Konu ile alakalı sunumlara başlarken, toplumsal bazda genellikle kanıksanmış bir durum olan, -fetva alma ya da fetva verme- pozisyonundan uzak bir sunum yapacağımı belirtmiştim. Bunun yanında başı açık kadınlarımızı ‘Acaba günah mı işliyorum?’ kuşkusuyla yaşatmaktan ya da ‘Aman heri günahsa günah! Sanki her işimiz düzgün de bir tek o mu kaldı?’ gibi muallakta bir yaşam sürmekten kurtarmak gerektiğini de vurgulamak istiyorum! Yine maalesef bir erkek olarak ve mahcup bir eda ile!..

Tabi ki her zaman olduğu gibi yine metodumuz; “Kararı kendilerine bırakmak ve İslam’ın tek kaynağı Kur’an’dan kendilerinin delil bulmalarını sağlamak” yöntemine dayanacaktır. Dinî her konuda olduğu gibi bu hususta da eğer ‘Kur’an’dan başka kaynaklara yönelim gösterilecekse, işte o zaman geleneğin kucağına düşüleceğinin ve Dinin içine örfün boca edileceğinin bilinmesi’ gerektiğini belirterek ve kadınlarımızdan özür dileyerek, örten nesneler arasında başörtüsü mevzusuna girelim.

Hemen çapraz sorular soralım ve ardından onlara vereceğimiz cevaplarla aklımızı çalıştıralım, zihin egzersizi yapalım ki önce ‘ön kabullerimizden’ ve ‘bilinçaltı’ yığınlarımızdan sıyrılalım.

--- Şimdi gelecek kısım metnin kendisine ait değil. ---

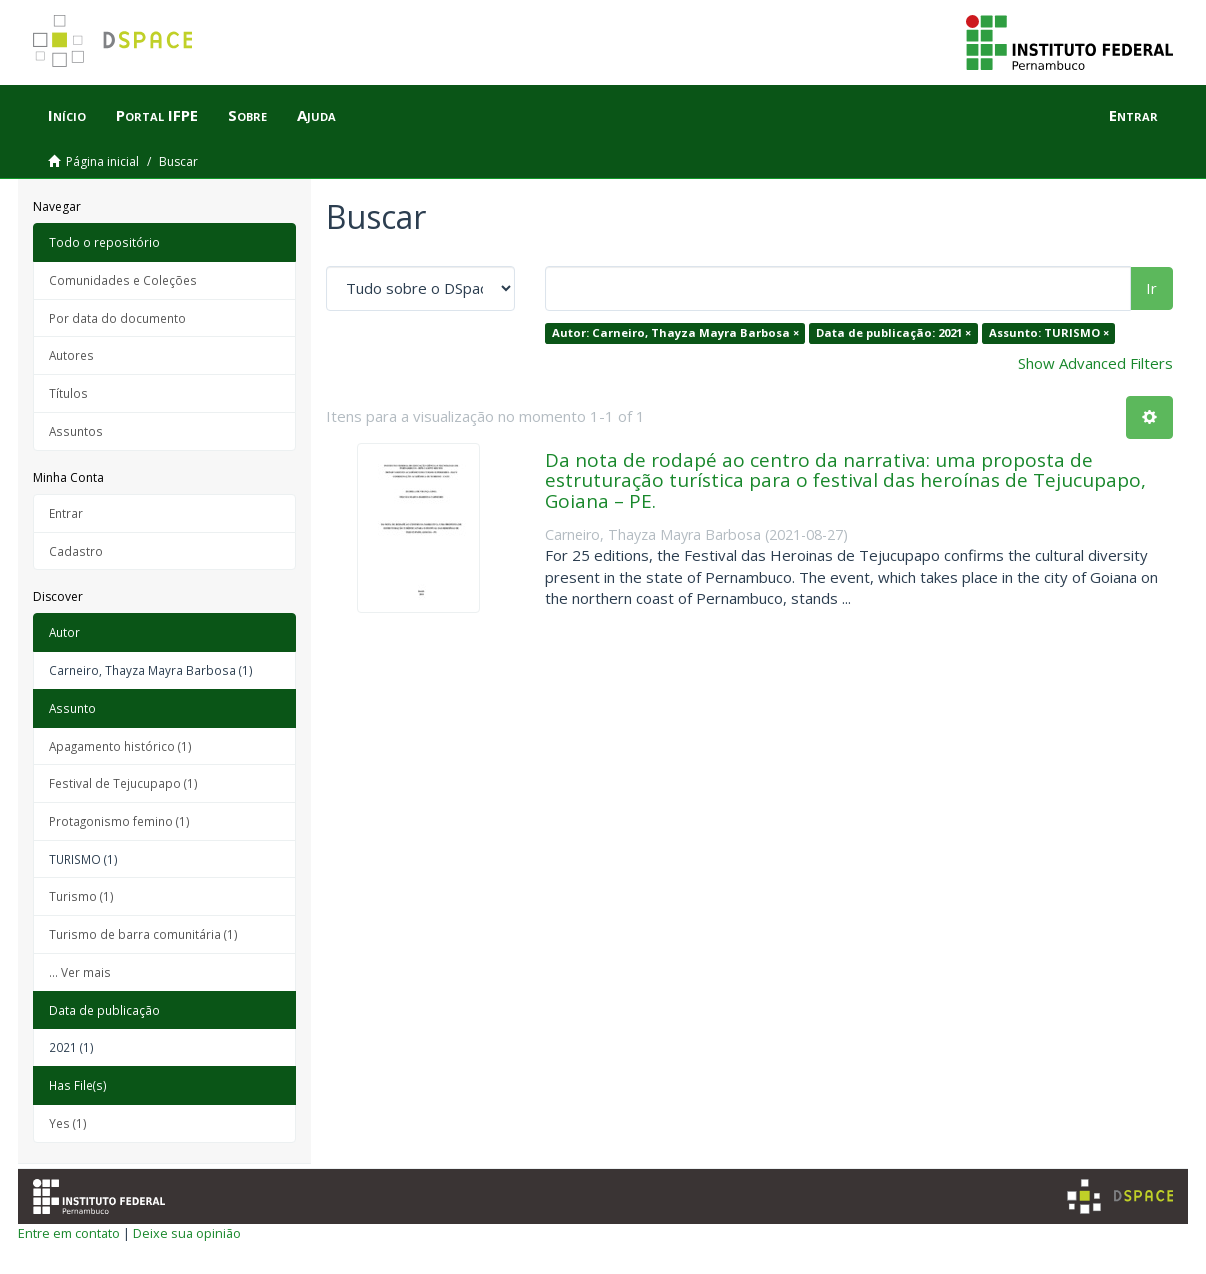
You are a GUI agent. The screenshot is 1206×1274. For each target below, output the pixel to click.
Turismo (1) (81, 896)
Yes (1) (68, 1123)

Çünkü öğrenilmiş bilgilerin, ezberlenmiş öğretilerin yıkılıp yerine yenisinin inşa edilmesi, sıfırdan yeni bilgiler edinilmesinden daha meşakkatli ve zordur. Ayrıca ezber bozmak, kişinin kendisi açısından daha dirençli bir tutumdur. Fakat en nihayetinde sözü, sağlıklı bir şekilde vahye teslim edeceğimden kuşkunuz olmasın!  

-Başörtüsü farz ise başı mı örtmek farz, saçı mı?

‘Başörtüsü farzdır’ diyenler bu soruya net bir cevap veremeyeceklerdir! Çünkü -başı- da dese, -saçı- da dese ardından bi dünya soru beraberinde gelecektir! İyisi mi, “Başı örtünce saçı da örtmüş oluyor ya zate. Ne kadar anlamsız bir detay üzerinde duruyorsunuz?” şeklinde kontra bir soru ile olayı geçiştireceklerdir.

Oysa Allah kendi sözlerinde çelişki barındırmaz (Nisa-82), kendi sözleri üzerinde derinlemesine düşünmemizi emreder ve her konuda olduğu gibi bu konuda da din adına hüküm verilecekse muhakkak ki vahyi belirleyici öge almamızı ister.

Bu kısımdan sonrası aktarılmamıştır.